Segment Start: Excerpted data

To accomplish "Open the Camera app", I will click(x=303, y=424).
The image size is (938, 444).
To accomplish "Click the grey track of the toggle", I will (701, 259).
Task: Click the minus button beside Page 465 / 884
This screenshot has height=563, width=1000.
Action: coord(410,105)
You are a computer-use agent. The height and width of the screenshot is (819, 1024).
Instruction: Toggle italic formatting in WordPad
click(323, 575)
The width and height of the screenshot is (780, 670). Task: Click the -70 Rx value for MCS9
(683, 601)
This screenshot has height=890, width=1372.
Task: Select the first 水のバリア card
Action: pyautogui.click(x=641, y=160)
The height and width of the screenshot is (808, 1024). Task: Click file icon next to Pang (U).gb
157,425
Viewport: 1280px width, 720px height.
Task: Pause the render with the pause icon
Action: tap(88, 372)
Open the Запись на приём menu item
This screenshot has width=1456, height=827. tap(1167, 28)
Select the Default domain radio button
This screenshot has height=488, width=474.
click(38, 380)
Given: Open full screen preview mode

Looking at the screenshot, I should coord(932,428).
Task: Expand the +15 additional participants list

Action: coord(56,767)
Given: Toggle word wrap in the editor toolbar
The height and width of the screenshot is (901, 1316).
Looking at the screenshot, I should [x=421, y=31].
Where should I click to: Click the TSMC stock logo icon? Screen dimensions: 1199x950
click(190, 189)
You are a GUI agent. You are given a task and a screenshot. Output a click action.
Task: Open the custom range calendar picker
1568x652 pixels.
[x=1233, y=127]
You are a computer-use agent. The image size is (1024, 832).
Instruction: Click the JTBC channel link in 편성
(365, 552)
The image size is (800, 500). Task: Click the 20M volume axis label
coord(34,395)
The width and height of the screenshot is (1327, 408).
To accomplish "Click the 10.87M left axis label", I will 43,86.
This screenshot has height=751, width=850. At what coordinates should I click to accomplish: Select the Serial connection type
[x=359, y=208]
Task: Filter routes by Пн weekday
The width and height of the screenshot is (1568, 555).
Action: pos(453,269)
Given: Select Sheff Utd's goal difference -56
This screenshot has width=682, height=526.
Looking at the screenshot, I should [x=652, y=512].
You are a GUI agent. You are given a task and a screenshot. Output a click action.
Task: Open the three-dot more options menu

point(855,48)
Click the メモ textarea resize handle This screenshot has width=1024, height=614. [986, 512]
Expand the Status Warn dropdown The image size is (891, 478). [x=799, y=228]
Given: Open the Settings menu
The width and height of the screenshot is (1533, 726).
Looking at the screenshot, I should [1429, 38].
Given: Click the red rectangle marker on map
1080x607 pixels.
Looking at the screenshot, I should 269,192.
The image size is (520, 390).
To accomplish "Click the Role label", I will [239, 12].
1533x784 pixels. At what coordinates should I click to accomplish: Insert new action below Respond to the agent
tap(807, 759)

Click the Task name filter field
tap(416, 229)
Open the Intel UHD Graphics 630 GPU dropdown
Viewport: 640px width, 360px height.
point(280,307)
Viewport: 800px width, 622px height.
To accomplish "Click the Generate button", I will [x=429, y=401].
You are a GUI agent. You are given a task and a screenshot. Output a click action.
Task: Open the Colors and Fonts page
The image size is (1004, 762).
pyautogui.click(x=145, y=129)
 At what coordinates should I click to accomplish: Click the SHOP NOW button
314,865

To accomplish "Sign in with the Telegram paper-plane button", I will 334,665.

Segment End: Excerpted data

Within the lines above, find those holding the word "computer" and copy them.

**Answer to this task**
You are a computer-use agent. The height and width of the screenshot is (819, 1024).
You are a computer-use agent. The image size is (1024, 832).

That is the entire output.